(Vorliegender Text):
>>>>

52 Fragen, viele tausend Antworten: Das Pro & Contra des Tagesspiegels zeigt, was die Stadt bewegt Eine alte Weisheit hat sich erneut bestätigt: Verkehr und Hunde ziehen immer

Wer nächstes Jahr ins Rote Rathaus gewählt werden möchte, muss wissen, wie der Berliner als solcher so tickt. Nun weiß das niemand wirklich, aber es gibt Indizien: 52 jedes Jahr, denn immer wieder sonntags debattiert der Tagesspiegel in seinem „Pro & Contra“ aktuelle kontroverse Themen und fragt seine Leser nach ihrer Meinung. Aus vielen tausend Anrufen und Klicks in der Internetabstimmung ergibt sich zwar kein repräsentatives, aber ein durchaus aufschlussreiches Bild davon, was die Stadt umtreibt. Ein Rückblick auf das Jahr 2010 zeigt, womit sich punkten lässt und woran sich Politiker die Finger verbrennen können. Die Online-Abstimmungen auf tagesspiegel.de, die oft (aber längst nicht immer) den telefonischen Ergebnissen ähnelten, sind dabei nicht berücksichtigt.

Klarer Quotenkönig bei den Anrufern war die nach Planungquerelen und Kostenproblemen aktuell gewordene Frage, ob die Pläne fürs Berliner Stadtschloss endgültig begraben werden sollten. Nein, fanden 83 Prozent der Anrufer an jenem Junisonntag. Drei Monate zuvor, im März, hatte ein anderer Aspekt des Stadtschlosses ebenfalls ungewöhnlich viele Anrufer mobilisiert. Da war es die Frage, ob das Schloss mit der großen Kuppel gebaut werden soll. Die Antwort fiel mit 47 Prozent Ja- und 53 Prozent Nein-Stimmen allerdings nicht so eindeutig aus wie bei der Grundsatzfrage.

Die aus dem Leserforum im Internet bekannte Erkenntnis „Verkehrsthemen und Hunde ziehen immer“ bestätigte sich auch durch die weit überdurchschnittlichen Anruferzahlen, als es um Tempo 30 für Autofahrer als Regelgeschwindigkeit und um ein Hundeverbot für die Berliner Parks ging. Wobei der eine Fall mit einem 76-prozentigen Nein zu Tempo 30 ausging und der andere mit einer Zweidrittelmehrheit zugunsten des Hundeverbotes. Beim neu eingeführten Maulkorbzwang für alle Hunde in Bussen und Bahnen des Verkehrsverbundes VBB – also auch S-Bahn und BVG – war das Votum mit 54 Prozent Ja-Stimmen ausgewogener.

<<<<

(Datenauszug):
>>>>

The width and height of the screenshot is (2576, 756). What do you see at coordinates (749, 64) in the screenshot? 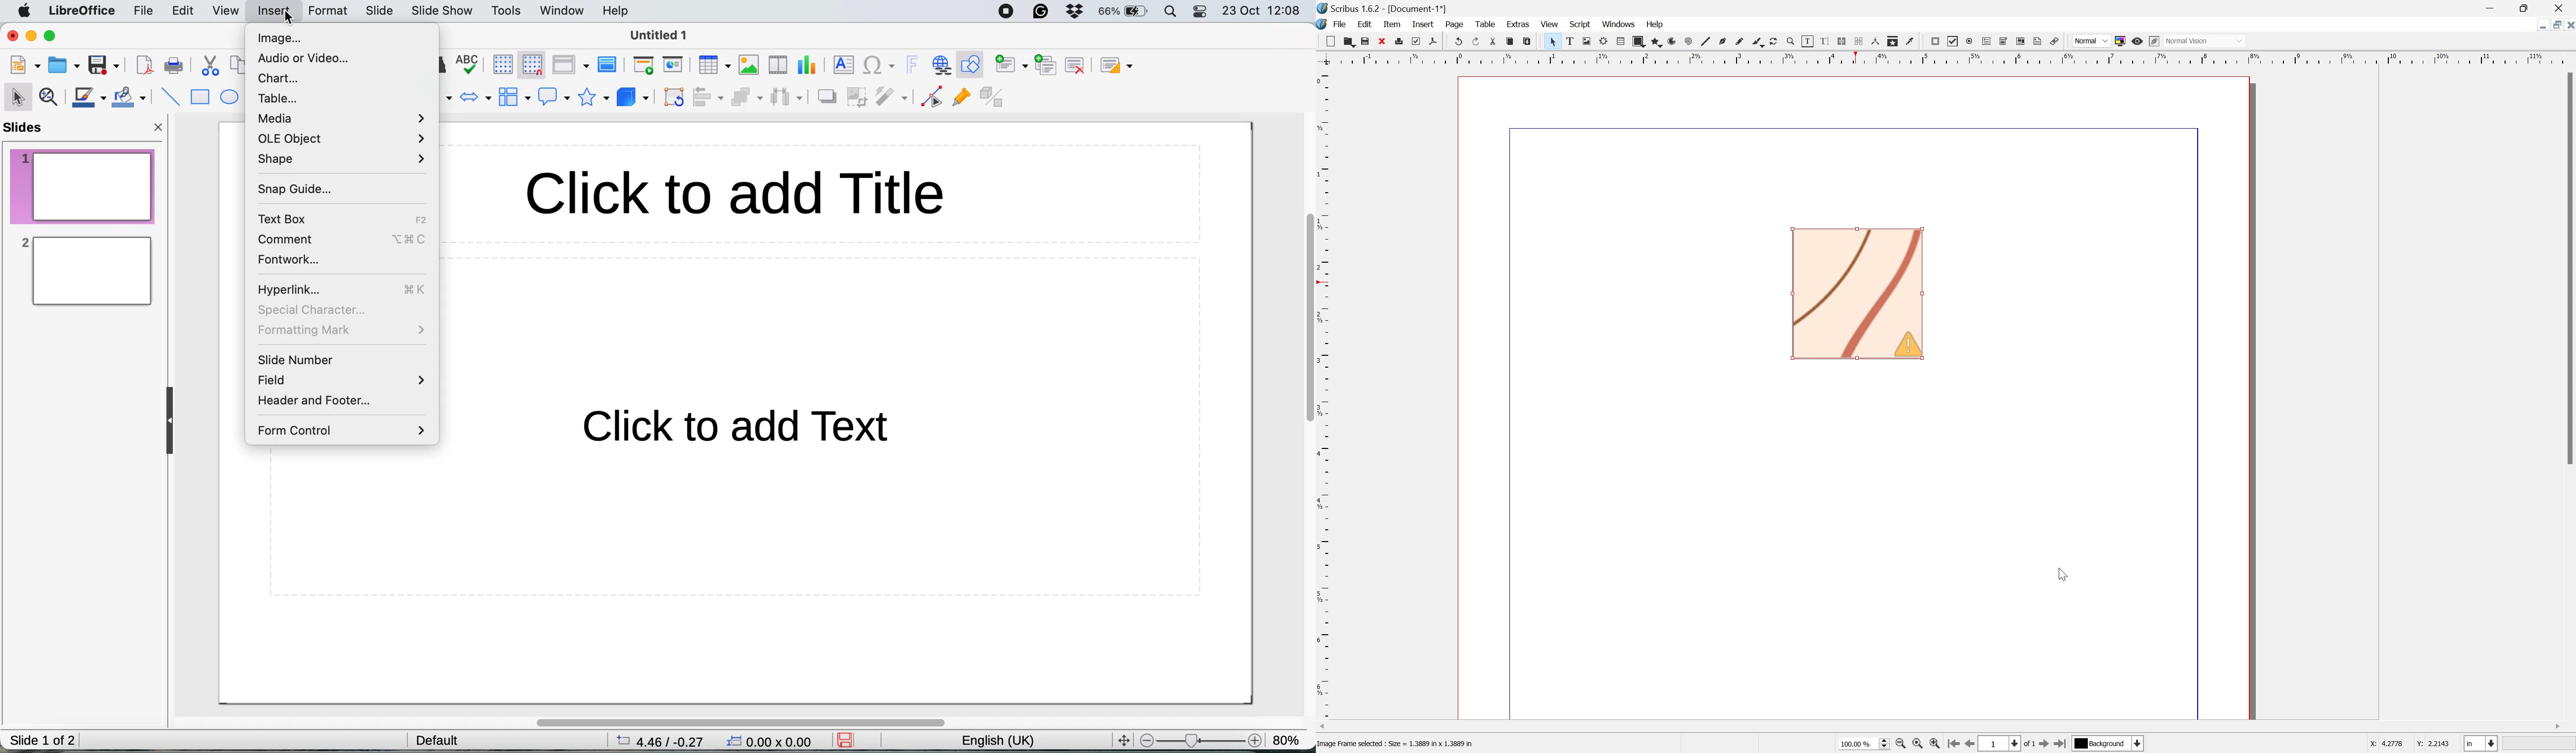
I see `insert chart` at bounding box center [749, 64].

<<<<

(Aufgaben):
- A) Wie viel Prozent der Anrufer stimmten im Rückblick auf das Tagesspiegel-Pro-&-Contra an jenem Junisonntag dagegen, die Pläne fürs Berliner Stadtschloss endgültig zu begraben?
- B) Setze den Rückblick auf das Tagesspiegel-Pro-&-Contra des Jahres 2010 nach seinem letzten Satz fort.

(Antworten in Reihenfolge):
- A) 83 Prozent.

- B)
Doch auch in Themen, die nur wenige direkt betreffen, ist mitunter viel Musike drin: Die Frage, ob Eltern von Schulschwänzern das Kindergeld gestrichen werden soll, mobilisierte nicht nur überdurchschnittlich viele Anrufer, sondern lieferte mit 98,6 Prozent für die Streichung auch das eindeutigste Ergebnis des ganzen Jahres. Ähnlich klar war die Tendenz bei einem Thema, das die Stadt schon im Januar umtrieb. Damals war nach schärferen Strafen für säumige Winterdienste gefragt. 95 Prozent der Anrufer waren dafür. Doch Wunsch und Wirklichkeit klaffen auseinander: Laut dem neuen Straßenreinigungsgesetz landet der Bußgeldbescheid beim Grundstückseigentümer, der sich dann mit seinem Winterdienst auseinandersetzen muss.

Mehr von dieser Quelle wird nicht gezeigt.